Il est inéquitable de laisser à la charge des syndicats des copropriétaires [Adresse 13] d’une part et [Adresse 10] d’autre part, les frais exposés pour les besoins de la procédure en appel, qui seront mis à la charge des appelants, en tenant compte de la demande uniquement dirigée contre la SARL Bohème Provence s’agissant du syndicat des copropriétaires [Adresse 10].
Selon les dispositions de l’article 1310 du code civil, la solidarité est légale ou conventionnelle ; elle ne se présume pas, la jurisprudence admettant la solidarité entre les coresponsables d’un même dommage, en qualifiant la condamnation d’in solidum.
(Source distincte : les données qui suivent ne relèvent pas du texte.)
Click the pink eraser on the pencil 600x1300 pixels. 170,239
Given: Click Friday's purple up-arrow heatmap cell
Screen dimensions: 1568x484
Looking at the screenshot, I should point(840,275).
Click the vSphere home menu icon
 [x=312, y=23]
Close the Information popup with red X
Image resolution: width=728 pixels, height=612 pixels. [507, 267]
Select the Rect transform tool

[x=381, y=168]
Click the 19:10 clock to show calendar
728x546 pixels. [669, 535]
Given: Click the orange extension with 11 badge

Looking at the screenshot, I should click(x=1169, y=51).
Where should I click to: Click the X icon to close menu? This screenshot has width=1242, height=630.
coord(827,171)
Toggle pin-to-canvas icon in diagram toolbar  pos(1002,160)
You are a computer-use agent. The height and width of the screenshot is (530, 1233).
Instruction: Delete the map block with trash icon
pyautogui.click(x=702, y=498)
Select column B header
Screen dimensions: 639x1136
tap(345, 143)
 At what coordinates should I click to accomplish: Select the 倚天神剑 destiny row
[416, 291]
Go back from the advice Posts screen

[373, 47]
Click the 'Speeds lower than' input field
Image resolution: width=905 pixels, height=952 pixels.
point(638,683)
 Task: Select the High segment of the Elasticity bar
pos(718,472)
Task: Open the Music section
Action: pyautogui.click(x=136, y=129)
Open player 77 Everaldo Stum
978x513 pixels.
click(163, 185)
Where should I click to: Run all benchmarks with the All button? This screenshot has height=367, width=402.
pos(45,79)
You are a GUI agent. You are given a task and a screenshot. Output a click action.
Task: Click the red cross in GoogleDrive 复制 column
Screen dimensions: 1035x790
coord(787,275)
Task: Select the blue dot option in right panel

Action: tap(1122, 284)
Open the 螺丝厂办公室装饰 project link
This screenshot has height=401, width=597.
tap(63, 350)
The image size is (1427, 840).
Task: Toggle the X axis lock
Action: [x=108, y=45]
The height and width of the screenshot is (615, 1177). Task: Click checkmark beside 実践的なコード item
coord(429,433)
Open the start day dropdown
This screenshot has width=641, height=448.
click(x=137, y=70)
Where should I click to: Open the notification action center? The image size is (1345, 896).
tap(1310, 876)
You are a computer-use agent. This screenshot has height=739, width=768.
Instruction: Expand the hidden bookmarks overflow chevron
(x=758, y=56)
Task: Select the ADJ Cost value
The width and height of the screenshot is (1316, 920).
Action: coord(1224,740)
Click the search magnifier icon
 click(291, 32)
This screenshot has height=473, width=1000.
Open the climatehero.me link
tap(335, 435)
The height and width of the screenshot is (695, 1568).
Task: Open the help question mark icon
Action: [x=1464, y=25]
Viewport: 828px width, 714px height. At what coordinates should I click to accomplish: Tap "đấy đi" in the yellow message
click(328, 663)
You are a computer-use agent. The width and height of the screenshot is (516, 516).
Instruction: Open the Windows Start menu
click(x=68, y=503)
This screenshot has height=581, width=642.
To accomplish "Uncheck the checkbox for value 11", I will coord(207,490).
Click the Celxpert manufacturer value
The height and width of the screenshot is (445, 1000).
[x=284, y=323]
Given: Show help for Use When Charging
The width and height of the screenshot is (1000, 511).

Aucune disposition ne prévoit la solidarité entre les personnes condamnées aux dépens et aux frais irrépétibles, et aucun fondement n’est invoqué à l’appui de la demande de condamnation solidaire aux dépens, qui sera donc rejetée.
PAR CES MOTIFS
Déclare parfait le désistement d’appel à l’égard du syndicat des copropriétaires de l’ensemble immobilier dénommé [Adresse 13], sis à [Localité 20], représenté par son syndic ;
Constate le désistement de l’appel de la SARL Bohème Provence et du syndicat des copropriétaires de l’ensemble immobilier dénommé [Adresse 1] / [Adresse 16] sis à [Localité 20], représenté par son syndic, à l’égard du syndicat des copropriétaires de l’ensemble immobilier dénommé [Adresse 10] sis à [Localité 20] représenté par son syndic ;
Déboute le syndicat des copropriétaires de l’ensemble immobilier dénommé [Adresse 10] sis à [Localité 20] représenté par son syndic, de sa demande de dommages et intérêts dirigée contre la SARL Bohème Provence ;
Condamne la SARL Bohème Provence et le syndicat des copropriétaires de l’ensemble immobilier dénommé [Adresse 1] / [Adresse 16] sis à Cannes, représenté par son syndic, aux dépens d’appel, avec distraction au profit de la SCP Cohen Guedj Montero Daval Guedj ;
Condamne la SARL Bohème Provence et le syndicat des copropriétaires de l’ensemble immobilier dénommé [Adresse 1] / [Adresse 16] sis à [Localité 20], représenté par son syndic, à payer au syndicat des copropriétaires de l’ensemble immobilier [Adresse 13], sis à [Localité 20], représenté par son syndic, la somme de 3 000 euros (trois mille euros) sur le fondement de l’article 700 du code de procédure civile ;
Condamne la SARL Bohème Provence à payer au syndicat des copropriétaires de l’ensemble immobilier [Adresse 10], sis à [Localité 20], représenté par son syndic, la somme de 3 000 euros (trois mille euros) sur le fondement de l’article 700 du code de procédure civile.